Ich werde weitere Schritte unternehmen, um unseren Einsatz für die Reduzierung der Rolle von Atomwaffen zu demonstrieren.

Joe Biden erwägt dabei die unilaterale Verabschiedung der Sole-Purpose-Deklaration. Bereits als Präsidentschaftskandidat versprach er im März 2020:

„Ich werde weitere Schritte unternehmen, um unseren Einsatz für die Reduzierung der Rolle von Atomwaffen zu demonstrieren. Wie ich 2017 gesagt habe, bin ich der Überzeugung, dass der einzige Zweck des amerikanischen Nuklearwaffenarsenals die Abschreckung und – falls notwendig – die Vergeltung eines nuklearen Angriffs sein sollte. Als Präsident werde ich daran arbeiten, diese Überzeugung in Abspräche mit dem US-Militär und den Verbündeten der USA in die Praxis umzusetzen.“

Ein solcher Schritt wäre eine fundamentale Änderung der bisherigen Politik und würde sich sowohl in den Augen von Gegnern als auch Verbündeten auf die Wahrnehmung der USA und ihrer Sicherheitsgarantien auswirken.

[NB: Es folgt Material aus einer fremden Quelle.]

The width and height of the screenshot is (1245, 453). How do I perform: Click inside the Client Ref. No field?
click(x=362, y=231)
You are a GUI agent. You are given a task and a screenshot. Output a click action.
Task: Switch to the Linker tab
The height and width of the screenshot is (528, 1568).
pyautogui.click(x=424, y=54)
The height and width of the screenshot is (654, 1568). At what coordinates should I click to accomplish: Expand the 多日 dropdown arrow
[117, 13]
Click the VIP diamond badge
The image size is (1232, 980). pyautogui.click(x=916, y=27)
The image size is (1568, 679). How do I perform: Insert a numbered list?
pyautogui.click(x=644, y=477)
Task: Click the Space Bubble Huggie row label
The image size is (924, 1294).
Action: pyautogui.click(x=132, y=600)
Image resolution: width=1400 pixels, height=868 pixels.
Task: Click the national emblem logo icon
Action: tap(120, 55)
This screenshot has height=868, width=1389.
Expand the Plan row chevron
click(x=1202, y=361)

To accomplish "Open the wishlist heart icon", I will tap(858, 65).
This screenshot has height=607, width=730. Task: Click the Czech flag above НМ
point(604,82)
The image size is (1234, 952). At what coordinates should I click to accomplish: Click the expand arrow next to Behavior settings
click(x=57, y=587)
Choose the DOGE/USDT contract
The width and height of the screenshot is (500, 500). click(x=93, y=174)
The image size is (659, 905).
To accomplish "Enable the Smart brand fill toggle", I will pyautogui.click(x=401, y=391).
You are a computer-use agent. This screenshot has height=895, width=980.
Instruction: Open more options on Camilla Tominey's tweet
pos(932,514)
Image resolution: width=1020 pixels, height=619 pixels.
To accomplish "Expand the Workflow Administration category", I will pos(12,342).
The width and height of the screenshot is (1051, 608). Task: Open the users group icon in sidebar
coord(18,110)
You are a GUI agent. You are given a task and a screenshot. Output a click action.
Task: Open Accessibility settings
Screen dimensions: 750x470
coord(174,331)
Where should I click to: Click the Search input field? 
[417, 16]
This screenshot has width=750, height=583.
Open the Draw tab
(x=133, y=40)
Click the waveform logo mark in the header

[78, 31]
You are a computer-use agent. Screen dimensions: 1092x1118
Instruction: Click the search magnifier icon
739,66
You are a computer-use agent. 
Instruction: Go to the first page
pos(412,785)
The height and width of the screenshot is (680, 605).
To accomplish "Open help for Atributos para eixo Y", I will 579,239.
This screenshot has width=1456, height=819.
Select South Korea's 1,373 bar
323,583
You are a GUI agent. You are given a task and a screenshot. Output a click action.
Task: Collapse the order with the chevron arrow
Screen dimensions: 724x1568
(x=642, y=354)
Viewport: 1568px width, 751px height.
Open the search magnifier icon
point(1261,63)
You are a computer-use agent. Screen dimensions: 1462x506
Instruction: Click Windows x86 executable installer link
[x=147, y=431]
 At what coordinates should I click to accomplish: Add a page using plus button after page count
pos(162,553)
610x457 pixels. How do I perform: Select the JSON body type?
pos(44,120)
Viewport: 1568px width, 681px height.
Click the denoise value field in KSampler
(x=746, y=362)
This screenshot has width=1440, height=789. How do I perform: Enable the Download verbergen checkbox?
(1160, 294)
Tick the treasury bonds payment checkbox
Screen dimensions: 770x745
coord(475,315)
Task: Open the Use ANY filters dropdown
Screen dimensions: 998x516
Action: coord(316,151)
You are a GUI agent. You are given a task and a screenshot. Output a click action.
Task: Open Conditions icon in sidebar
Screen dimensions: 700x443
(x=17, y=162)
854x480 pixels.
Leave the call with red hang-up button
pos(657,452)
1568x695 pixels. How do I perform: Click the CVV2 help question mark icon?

Der genaue Wortlaut einer Sole-Purpose-Deklaration ist hierbei allerdings entscheidend. Bidens Verweis auf die Vergeltung eines Angriffs würde den Zweck von Washingtons Nuklearwaffen auf ein einziges, konkretes Szenario eines Militäreinsatzes beschränken. So formuliert, käme die Erklärung einem Verzicht auf den Ersteinsatz und damit einer No-First-Use-Politik sehr nahe. Diese schließt von vorneherein die Option aus, in Konfliktsituationen als erste Partei Nuklearwaffen einzusetzen. Andere Sole-Purpose-Formulierungen könnten hingegen mehr Optionen, Flexibilität und Ambiguität zulassen.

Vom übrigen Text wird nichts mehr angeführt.